Os fabricantes chineses ampliaram as exportações de caminhões elétricos diante do aumento dos preços do diesel provocado pelas interrupções no abastecimento de petróleo relacionadas ao conflito no Irã. Os embarques de pesados elétricos mais que dobraram em quatro meses, com avanço concentrado principalmente no Sul e Sudeste Asiático.

Alta do diesel reduz tempo de retorno e abre mercados para fabricantes de veículos pesados

Foto: Pexels-Xavier Altimiras

A China exportou 16.823 caminhões elétricos pesados no período analisado, volume superior ao registrado um ano antes. Metade seguiu para países do Sul e Sudeste da Ásia, regiões onde o aumento do custo do diesel modificou o cálculo econômico realizado por transportadores antes da compra.

A diferença aparece principalmente no custo operacional. Um caminhão elétrico exige investimento inicial superior ao de um modelo a diesel, mas pode compensar parte da diferença durante a utilização quando energia, manutenção e quilometragem produzem economia suficiente para reduzir o prazo necessário ao retorno financeiro.

A fabricante Sany estima que compradores de determinados mercados precisavam anteriormente de cerca de 28 meses para recuperar a diferença de investimento. Com o combustível mais caro, esse intervalo caiu para aproximadamente 18 meses, alterando a análise feita pelas empresas responsáveis pelas frotas.

A infraestrutura continua sendo um obstáculo. Caminhões pesados utilizam baterias maiores e exigem pontos de recarga capazes de fornecer grande quantidade de energia. Para enfrentar essa limitação, fabricantes passaram a oferecer também sistemas de geração, armazenamento e carregamento destinados aos clientes que incorporam os veículos.

Caminhões elétricos chineses aceleram exportações na Ásia

A China já possui experiência interna em escala. Caminhões elétricos passaram de participação praticamente inexistente em 2021 para cerca de 30% das vendas do segmento no país, criando volume para fabricantes, fornecedores de baterias e empresas de infraestrutura desenvolverem soluções destinadas posteriormente aos mercados externos.

A América Latina aparece entre as regiões observadas pelas fabricantes chinesas. Para o Brasil, a adoção dependeria de energia, infraestrutura, tipo de operação e custo de aquisição, especialmente em rotas de longa distância, nas quais autonomia e tempo de recarga possuem peso superior ao encontrado em entregas urbanas.
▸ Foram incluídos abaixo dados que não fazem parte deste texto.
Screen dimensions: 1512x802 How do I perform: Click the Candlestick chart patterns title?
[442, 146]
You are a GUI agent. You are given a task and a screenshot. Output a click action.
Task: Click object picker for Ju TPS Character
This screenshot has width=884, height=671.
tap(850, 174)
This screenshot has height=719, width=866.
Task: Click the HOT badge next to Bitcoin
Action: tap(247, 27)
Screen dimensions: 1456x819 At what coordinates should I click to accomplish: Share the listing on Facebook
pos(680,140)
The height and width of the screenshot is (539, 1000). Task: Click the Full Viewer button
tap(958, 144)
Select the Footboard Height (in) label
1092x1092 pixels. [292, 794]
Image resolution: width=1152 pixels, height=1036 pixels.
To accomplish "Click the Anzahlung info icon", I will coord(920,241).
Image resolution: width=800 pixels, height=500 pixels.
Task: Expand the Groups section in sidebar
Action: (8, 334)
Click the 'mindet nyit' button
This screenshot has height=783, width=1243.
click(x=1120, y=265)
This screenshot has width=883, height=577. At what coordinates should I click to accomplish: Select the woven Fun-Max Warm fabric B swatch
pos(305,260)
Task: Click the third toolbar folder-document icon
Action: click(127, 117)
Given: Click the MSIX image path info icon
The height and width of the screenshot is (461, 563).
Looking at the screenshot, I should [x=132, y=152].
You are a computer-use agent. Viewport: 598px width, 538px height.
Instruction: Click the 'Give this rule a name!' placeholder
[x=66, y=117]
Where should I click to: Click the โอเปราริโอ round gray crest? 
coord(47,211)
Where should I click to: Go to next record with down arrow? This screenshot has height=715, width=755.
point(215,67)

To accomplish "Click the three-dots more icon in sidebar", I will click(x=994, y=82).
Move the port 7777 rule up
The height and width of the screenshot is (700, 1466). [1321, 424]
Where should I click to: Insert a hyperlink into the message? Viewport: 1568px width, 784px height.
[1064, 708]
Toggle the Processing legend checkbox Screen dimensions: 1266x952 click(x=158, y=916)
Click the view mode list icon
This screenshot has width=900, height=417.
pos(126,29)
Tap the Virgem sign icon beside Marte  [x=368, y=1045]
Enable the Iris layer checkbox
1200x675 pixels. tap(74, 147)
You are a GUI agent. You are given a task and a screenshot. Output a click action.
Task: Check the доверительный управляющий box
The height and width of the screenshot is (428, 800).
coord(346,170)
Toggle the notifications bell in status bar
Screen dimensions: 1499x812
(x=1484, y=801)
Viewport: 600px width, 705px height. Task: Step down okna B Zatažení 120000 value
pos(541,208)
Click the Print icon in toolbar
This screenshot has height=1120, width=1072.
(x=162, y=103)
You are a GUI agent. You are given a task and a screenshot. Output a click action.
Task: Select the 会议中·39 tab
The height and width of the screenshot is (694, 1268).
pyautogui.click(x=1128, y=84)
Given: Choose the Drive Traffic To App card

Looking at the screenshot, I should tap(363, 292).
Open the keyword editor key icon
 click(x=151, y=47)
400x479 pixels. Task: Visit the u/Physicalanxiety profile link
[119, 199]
O aumento das exportações demonstra como alterações no preço do combustível podem acelerar mudanças tecnológicas. A eletrificação dos caminhões não depende apenas das metas ambientais, pois transportadores calculam retorno, produtividade e disponibilidade antes de substituir veículos que permanecem anos trabalhando e precisam gerar receita diariamente.